• _EXERCISE DESCRIPTION_
The result should be an exact copy of only the lines from the one with "Given: Select the" through the last line of the data below, with pictures omitted.

....

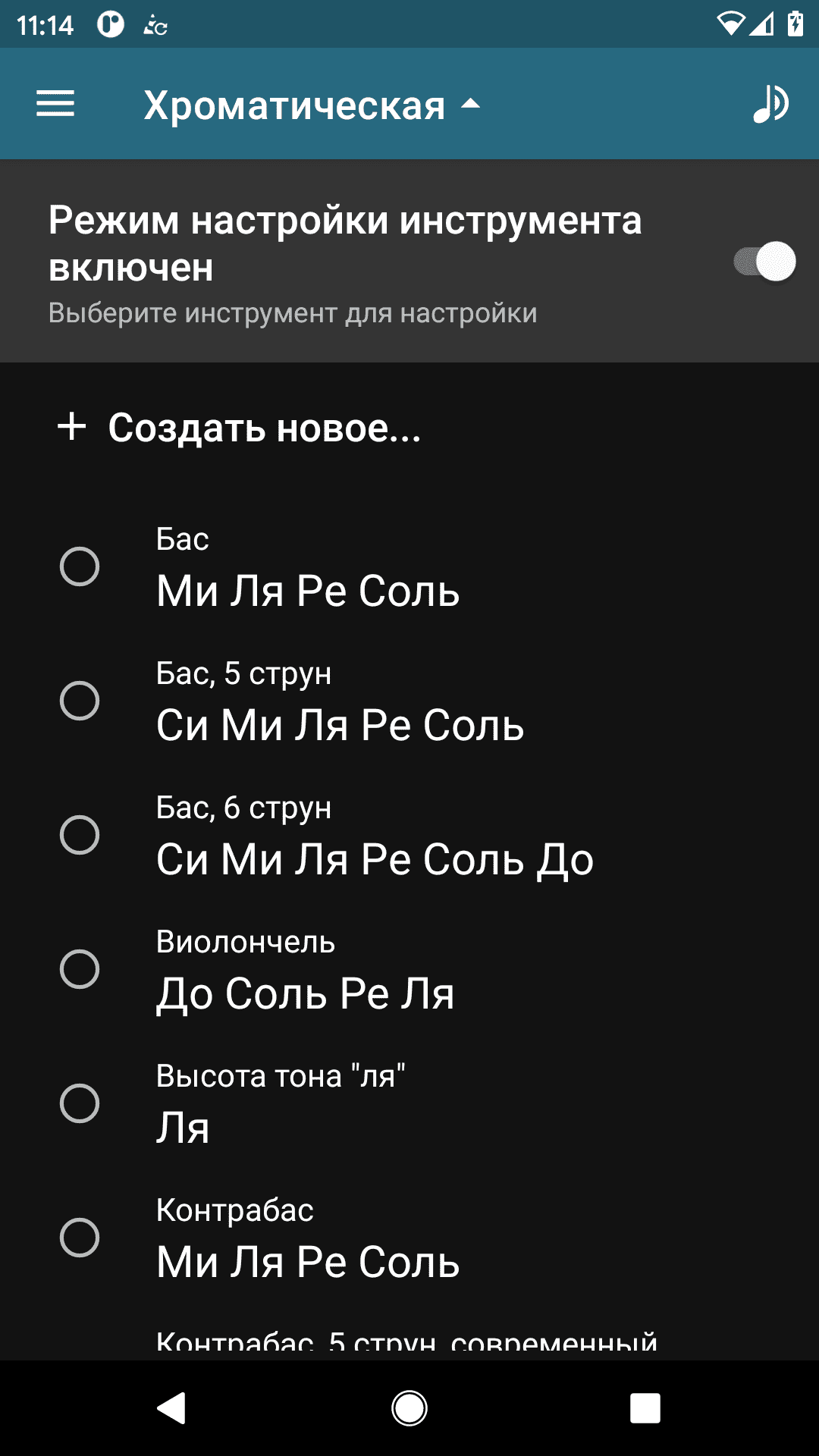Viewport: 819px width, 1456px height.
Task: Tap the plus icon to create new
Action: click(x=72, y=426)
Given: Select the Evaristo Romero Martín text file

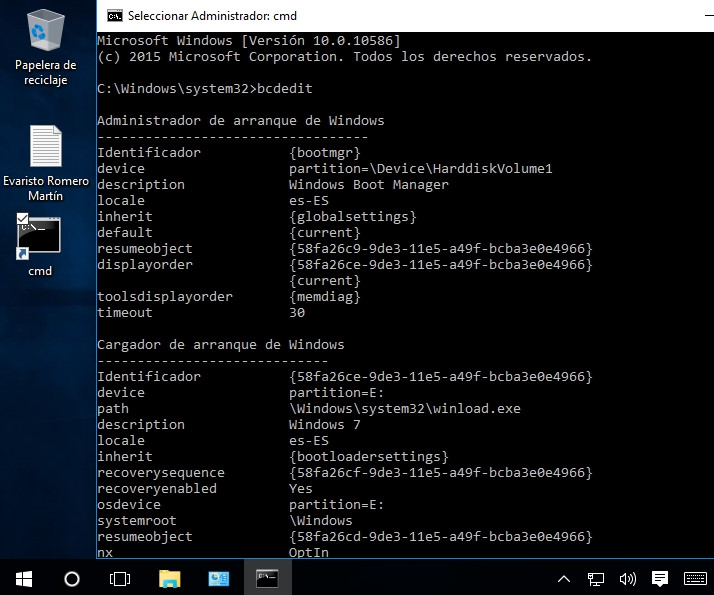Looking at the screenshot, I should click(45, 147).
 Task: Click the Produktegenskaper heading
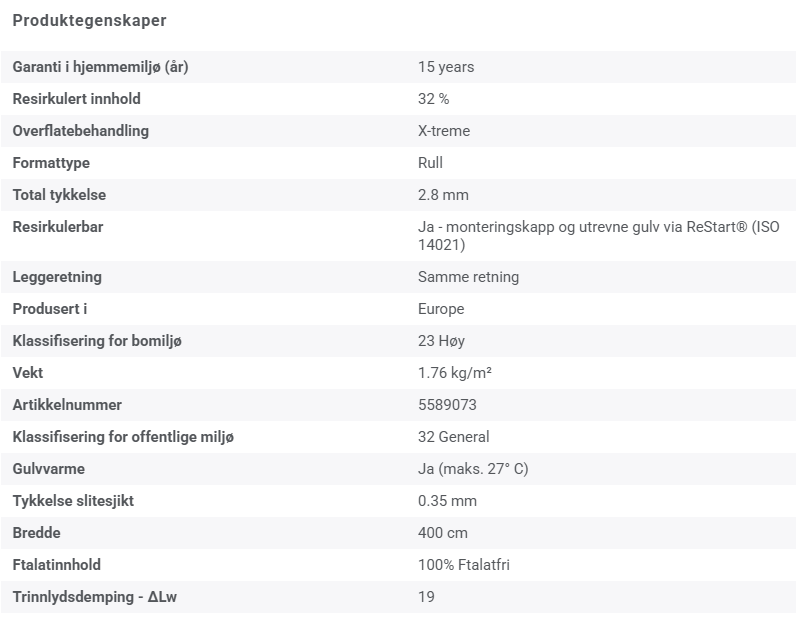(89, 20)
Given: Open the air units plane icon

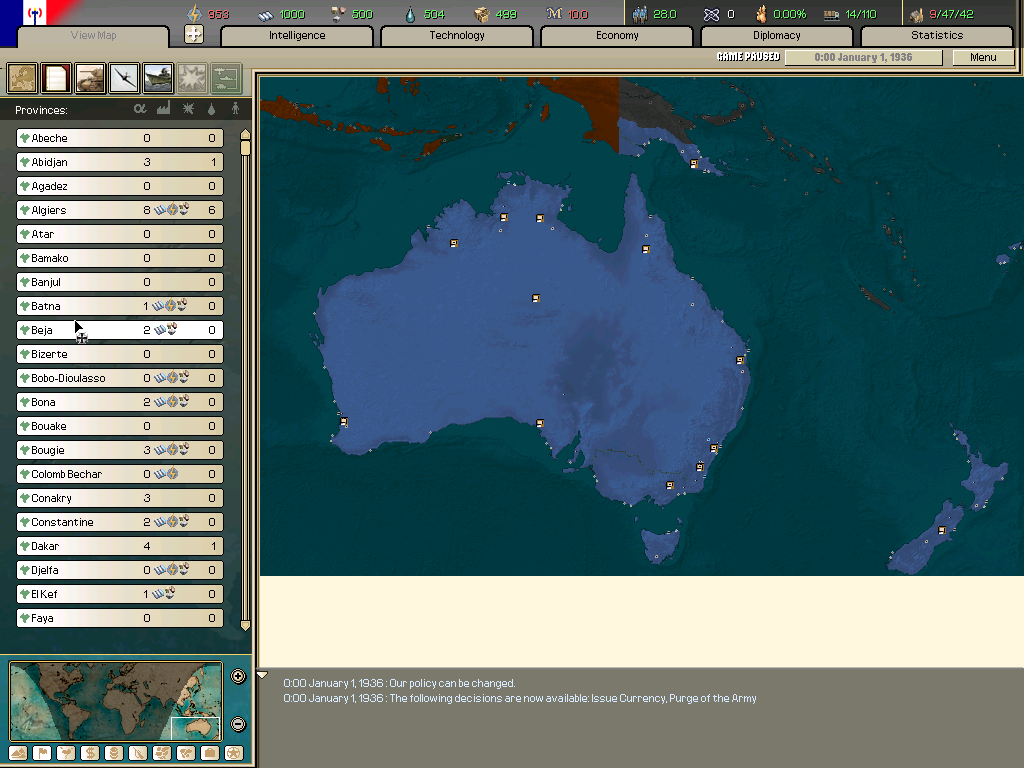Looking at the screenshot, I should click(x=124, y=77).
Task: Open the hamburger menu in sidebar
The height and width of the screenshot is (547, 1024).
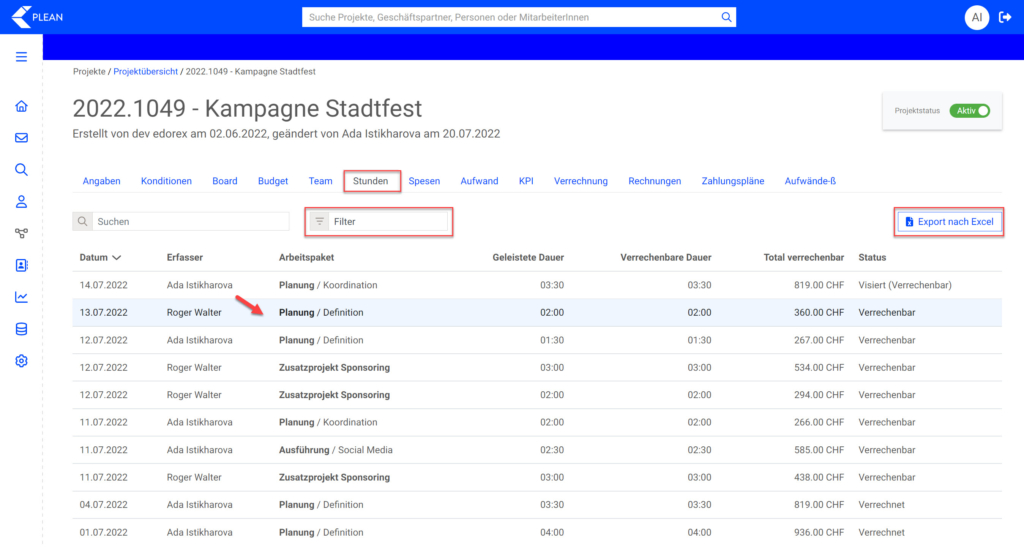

....

• _THE ANSWER_
Given: Select the Evaristo Romero Martín text file

Looking at the screenshot, I should click(45, 147).
 Task: Click the Produktegenskaper heading
(89, 20)
Given: Open the air units plane icon

Looking at the screenshot, I should click(x=124, y=77).
Task: Open the hamburger menu in sidebar
The height and width of the screenshot is (547, 1024).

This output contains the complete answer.